# Excerpt
----

Monday, September 19, 2011

My Mother Worries Too Much

Here I am, back in school.  Summer is behind me, and the chilly days of fall are settling in.  As my parents are helping me carry my things to my dorm room, I realize I’ve forgotten my water bottle.  I follow them back out to the car to retrieve it, but it’s not there!  I must have left it at home by mistake!  Ah, well.  Not to worry; I’ll survive without it.  I say my goodbyes to my loving family, and am about to go back into the building, when this exchange takes place:


MOM (to DAD): You’re going to walk her back in, aren’t you?

ME:  No, that’s fine.  You don’t have to take me all the way back to my room.  Bye.

DAD: Bye



MOM: But what if something happens to you on the way?



ME: … I… I live right there.



MOM: But what if someone hurts you?



DAD:  She can walk back on her own, she’s fine.

MOM: HOW WOULD YOU FEEL IF WE JUST LEFT AND SOMETHING HAPPENED TO HER??!

DAD: …

ME: He’d feel bad, but the chances of that happening… Mom, it’s broad daylight!

MOM: So? 



ME: NOTHING IS GOING TO HAPPEN TO ME I LIVE RIGHT THERE!!!

MOM: SOMEONE COULD ATTACK YOU ON THE WAY!!!

DAD:  Your mother could be right…



MOM: THANK YOU!

DAD:  Those kids heading into the dining hall could be planning to kidnap you right now.

MOM: THEY COULD BE!

ME: NO, they’re NOT!



MOM:  Fine, fine.  Do what you want.  I just don’t want my daughter murdered, sorry I care…




I'm about to head back when my dad and I start talking about comics and other things that we tend to get carried away with, when-



MOM:  STOP TALKING!!!  LET HER GO IN BEFORE IT’S DARK!!!

It’s about 4:30, by the way.

ME:  Mom, I walk around here after dark all the time.



MOM: WHAT??!  WHY!!?

ME:  I HAVE NIGHT CLASSES!

 MOM: WELL, THAT’S STUPID!  DON’T THEY KNOW HOW DANGEROUS THAT IS?!  I DON”T WANT YOU WALKING AROUND AT NIGHT ANY…
 
Finally, I’m able to say my goodbyes and leave my family in the parking lot.  As I walk to the dorm, however…



ME:  HE WORKS HERE!  STOP FOLLOWING ME!  GO HOME!

----

# Excerpted data
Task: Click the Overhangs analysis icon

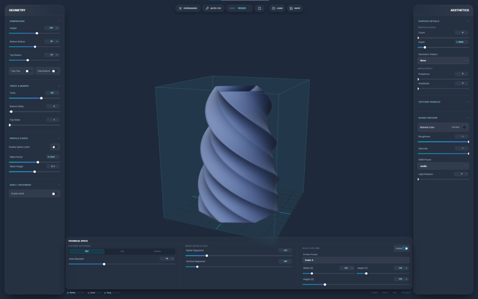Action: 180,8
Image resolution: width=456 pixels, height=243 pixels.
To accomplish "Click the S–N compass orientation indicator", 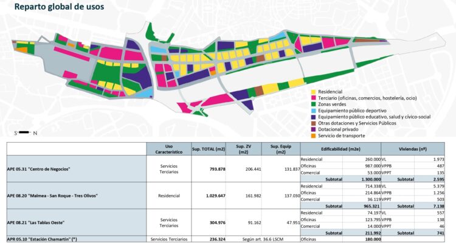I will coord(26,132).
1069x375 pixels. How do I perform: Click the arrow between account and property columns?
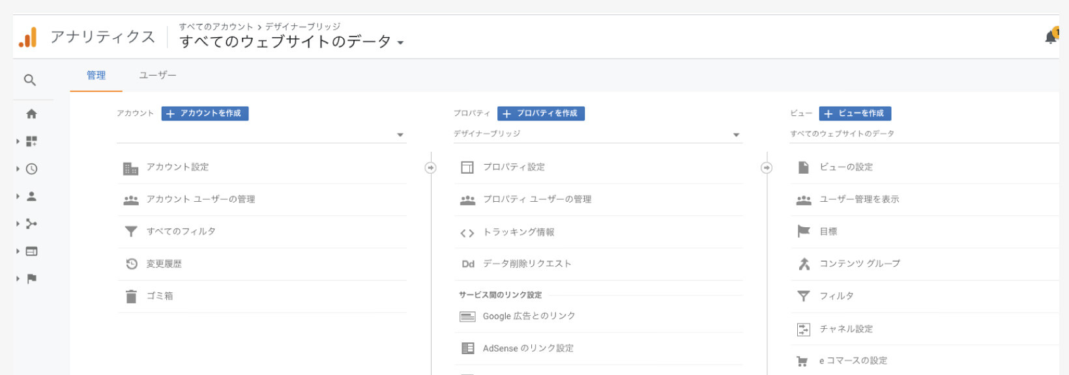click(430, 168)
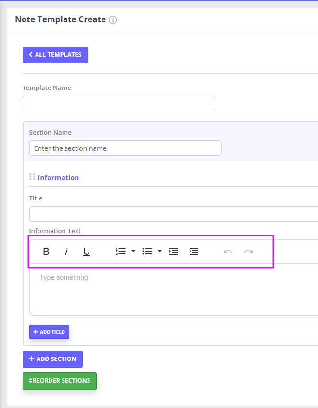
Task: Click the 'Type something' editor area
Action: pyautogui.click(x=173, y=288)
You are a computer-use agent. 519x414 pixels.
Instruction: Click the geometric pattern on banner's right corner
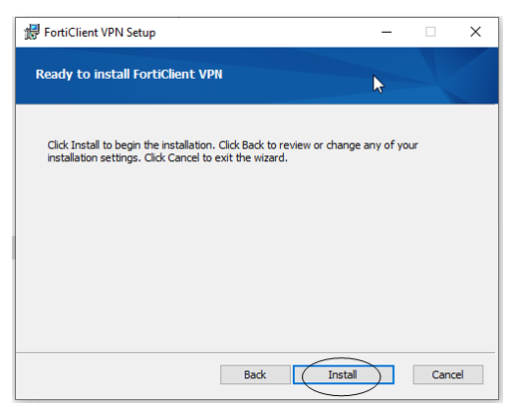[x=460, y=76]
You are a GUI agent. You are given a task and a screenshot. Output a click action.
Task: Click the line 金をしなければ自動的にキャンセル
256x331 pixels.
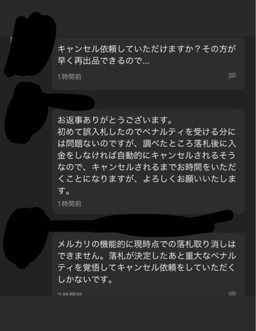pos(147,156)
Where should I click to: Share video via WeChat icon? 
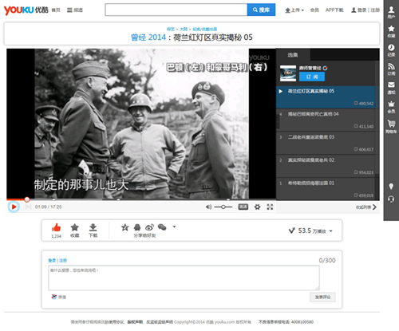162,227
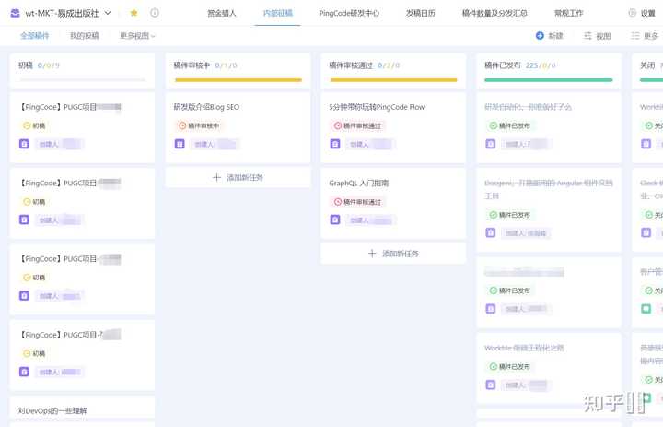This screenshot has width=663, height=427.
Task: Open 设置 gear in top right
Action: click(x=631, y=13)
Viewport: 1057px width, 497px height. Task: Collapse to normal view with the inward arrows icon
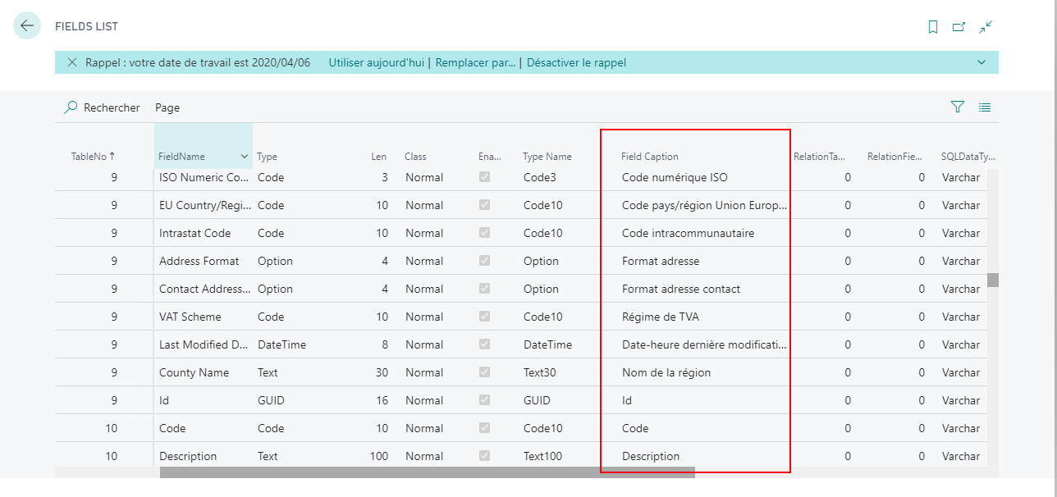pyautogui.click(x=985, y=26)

----

# Problems to solve
a) In the blog post, what does the narrator discover she forgot to bring to school?
b) Reproduce the blog post word for word, everything from "MOM (to DAD): You’re" down to "live right there.".

# The responses
a) Her water bottle.

b)
MOM (to DAD): You’re going to walk her back in, aren’t you?

ME:  No, that’s fine.  You don’t have to take me all the way back to my room.  Bye.

DAD: Bye



MOM: But what if something happens to you on the way?



ME: … I… I live right there.